What to produce: The copy you return should hold only the lines from the top of the data below through the line with "You are a computer-use", each duplicated exactly and with no pictures.

[Saved data entries]

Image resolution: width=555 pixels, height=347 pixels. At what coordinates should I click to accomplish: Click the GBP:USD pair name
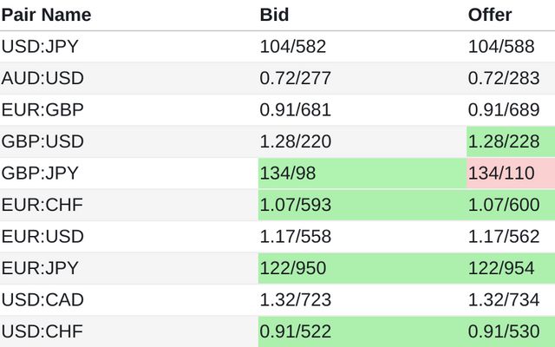coord(42,141)
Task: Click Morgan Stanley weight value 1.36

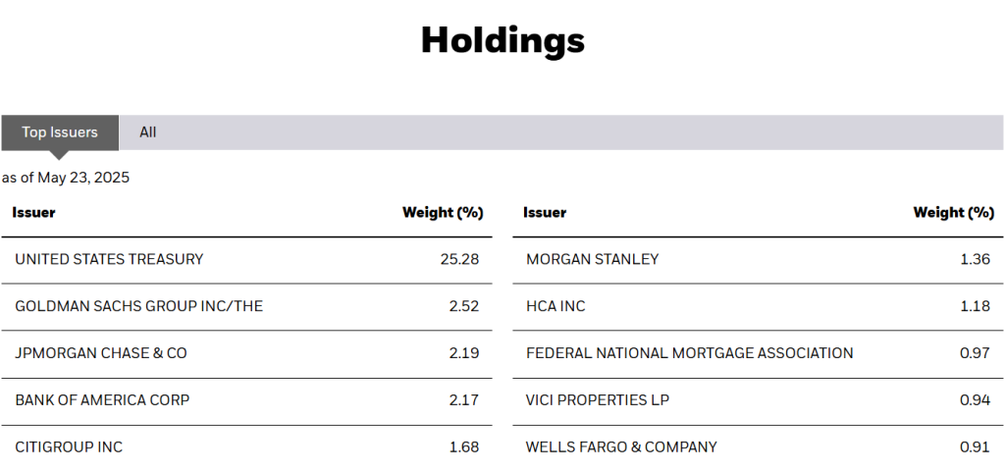Action: click(975, 259)
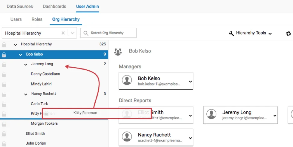Click Nancy Rachett's avatar icon
Screen dimensions: 293x147
(x=128, y=137)
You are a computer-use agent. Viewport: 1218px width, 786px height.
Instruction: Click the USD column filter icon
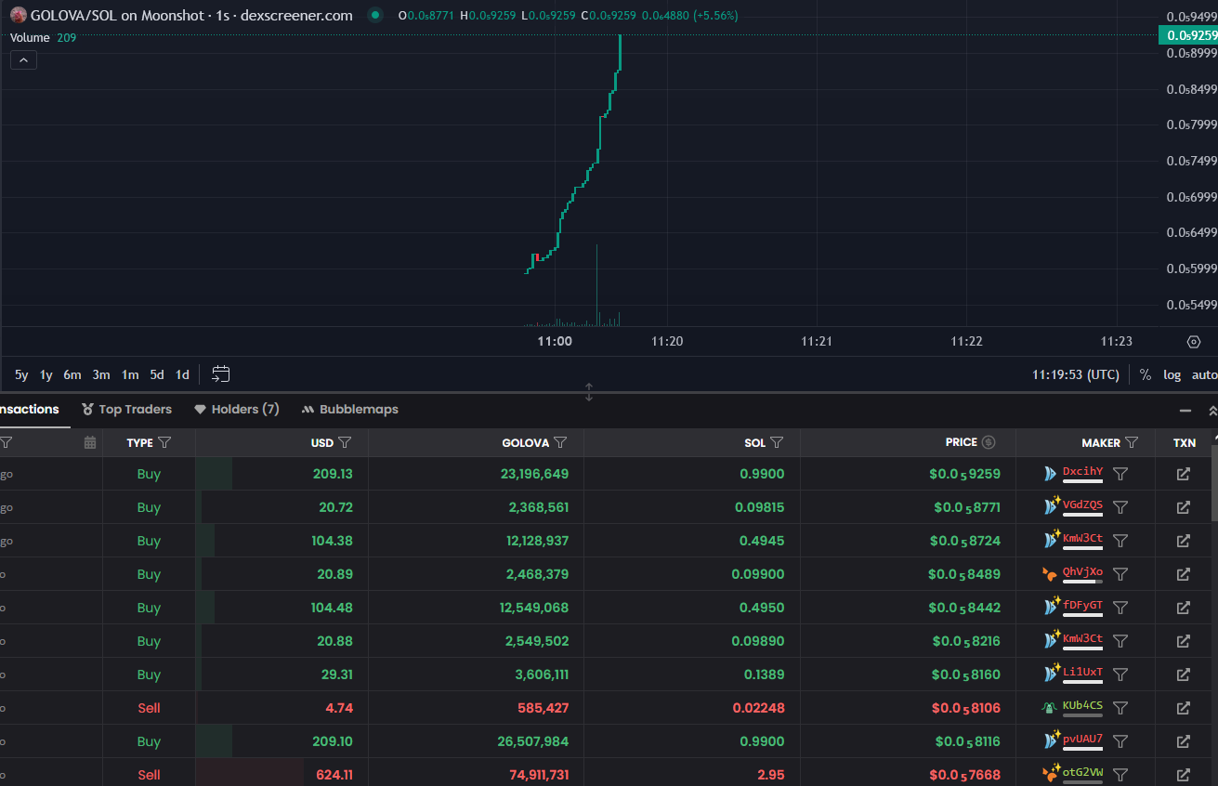(345, 443)

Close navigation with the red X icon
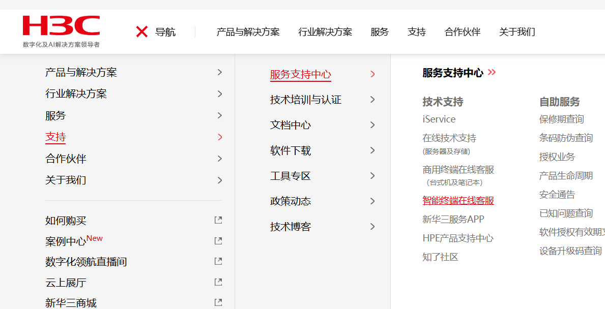coord(141,32)
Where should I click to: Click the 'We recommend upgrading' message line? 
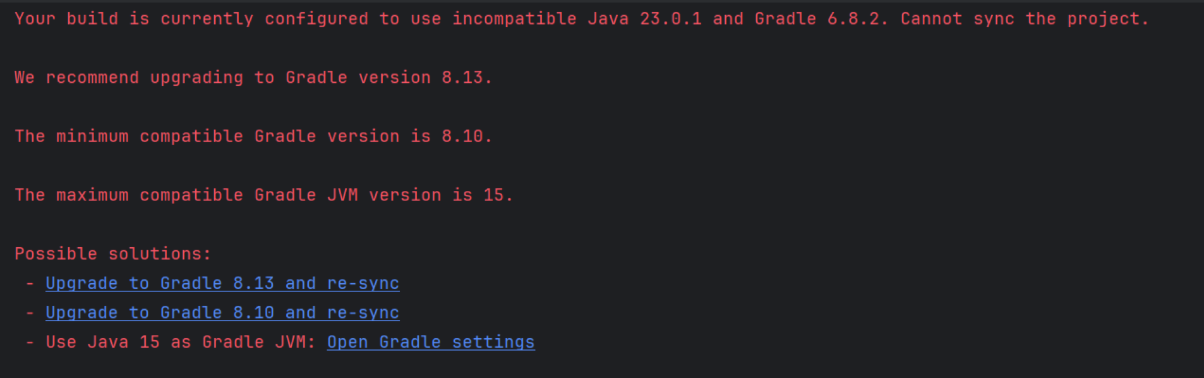pyautogui.click(x=253, y=78)
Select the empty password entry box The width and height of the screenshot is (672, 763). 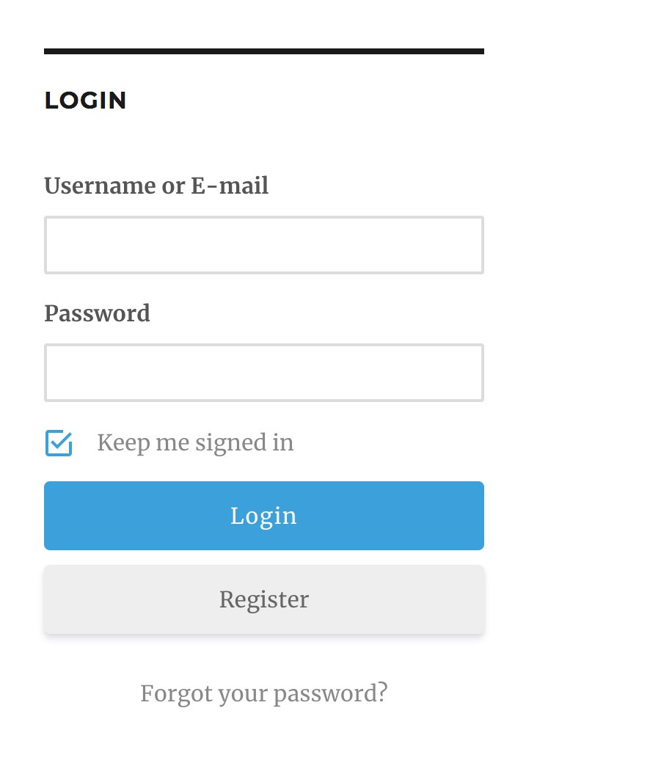tap(263, 373)
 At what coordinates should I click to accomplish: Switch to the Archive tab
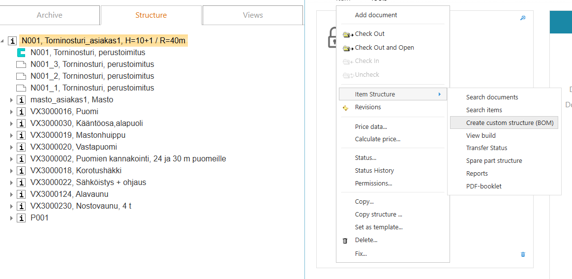click(x=50, y=15)
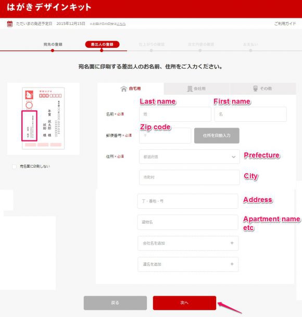Click the postcard preview thumbnail
Screen dimensions: 302x317
43,119
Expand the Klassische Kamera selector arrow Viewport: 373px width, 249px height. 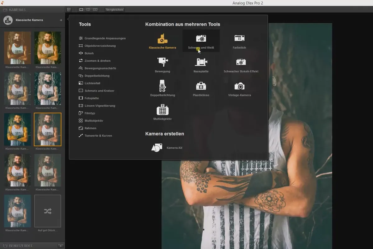pyautogui.click(x=61, y=20)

Problem solution:
Image resolution: width=555 pixels, height=347 pixels. At what coordinates should I click to accomplish: Click the GBP:USD pair name
coord(42,141)
Task: Click Morgan Stanley weight value 1.36

Action: click(975, 259)
Click Nancy Rachett's avatar icon
Screen dimensions: 293x147
(x=128, y=137)
You are a computer-use agent. Viewport: 1218px width, 786px height.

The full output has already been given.